Caballero-Rosembluth v. Ashcroft
This text of 113 F. App'x 295 (Caballero-Rosembluth v. Ashcroft) is published on Counsel Stack Legal Research, covering Court of Appeals for the Ninth Circuit primary law. Counsel Stack provides free access to over 12 million legal documents including statutes, case law, regulations, and constitutions.
Opinion
MEMORANDUM
Pablo Martin Caballero-Rosembluth, a native and citizen of Bolivia, petitions for review of the Board of Immigration Appeals’ summary affirmance of an Immigration Judge’s order of removal. We have jurisdiction pursuant to 8 U.S.C. § 1252, and deny the petition for review.
[296]*296Caballero-Rosembluth contends that “[b]ut for the improper NTA issued by the ... INS, [he] would have been able to continue his F-l status as a college student.” Yet, Caballero-Rosembluth’s 1-20 visa and resulting status pertained to his now-completed high school studies. He does not claim any current legal status.

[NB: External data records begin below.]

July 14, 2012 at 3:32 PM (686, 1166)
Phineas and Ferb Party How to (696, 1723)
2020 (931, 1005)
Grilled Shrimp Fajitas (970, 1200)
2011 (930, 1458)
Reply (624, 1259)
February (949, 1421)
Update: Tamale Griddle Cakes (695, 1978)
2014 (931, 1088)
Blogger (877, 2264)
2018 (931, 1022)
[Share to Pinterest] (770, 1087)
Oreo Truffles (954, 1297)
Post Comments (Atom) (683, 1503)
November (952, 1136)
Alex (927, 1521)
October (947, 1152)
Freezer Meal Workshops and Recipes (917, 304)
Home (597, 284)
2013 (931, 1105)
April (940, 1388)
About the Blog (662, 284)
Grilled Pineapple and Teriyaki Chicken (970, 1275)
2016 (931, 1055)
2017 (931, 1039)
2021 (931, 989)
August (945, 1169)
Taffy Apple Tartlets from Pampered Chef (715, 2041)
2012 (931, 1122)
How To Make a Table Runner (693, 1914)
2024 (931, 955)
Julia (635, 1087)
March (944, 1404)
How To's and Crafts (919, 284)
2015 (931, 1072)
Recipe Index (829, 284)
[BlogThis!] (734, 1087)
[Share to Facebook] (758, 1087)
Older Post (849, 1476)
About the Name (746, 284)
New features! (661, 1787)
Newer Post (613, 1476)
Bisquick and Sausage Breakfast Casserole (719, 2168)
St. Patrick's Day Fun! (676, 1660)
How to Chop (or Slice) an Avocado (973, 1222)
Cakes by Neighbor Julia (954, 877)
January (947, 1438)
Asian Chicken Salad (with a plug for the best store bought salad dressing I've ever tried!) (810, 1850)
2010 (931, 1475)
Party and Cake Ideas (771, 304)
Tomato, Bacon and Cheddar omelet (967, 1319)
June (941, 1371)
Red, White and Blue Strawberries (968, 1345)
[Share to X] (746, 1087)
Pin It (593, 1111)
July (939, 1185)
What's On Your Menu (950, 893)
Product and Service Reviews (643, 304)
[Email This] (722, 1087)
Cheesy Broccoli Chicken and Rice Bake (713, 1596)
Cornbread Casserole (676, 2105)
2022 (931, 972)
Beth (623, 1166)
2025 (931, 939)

We find no merit in Caballero-Rosembluth’s contention that the government engaged in affirmative misconduct by issuing his Notice to Appear when it did. See Sulit v. Schiltgen, 213 F.3d 449, 454 (9th Cir.2000) (“The doctrine of equitable estoppel applies against the government only if it engages in affirmative misconduct going beyond mere negligence.”). The government is therefore not estopped from removing Caballero-Rosembluth.
PETITION FOR REVIEW DENIED.
This disposition is not appropriate for publication and may not be cited to or by the courts of this circuit except as provided by Ninth Circuit Rule 36-3.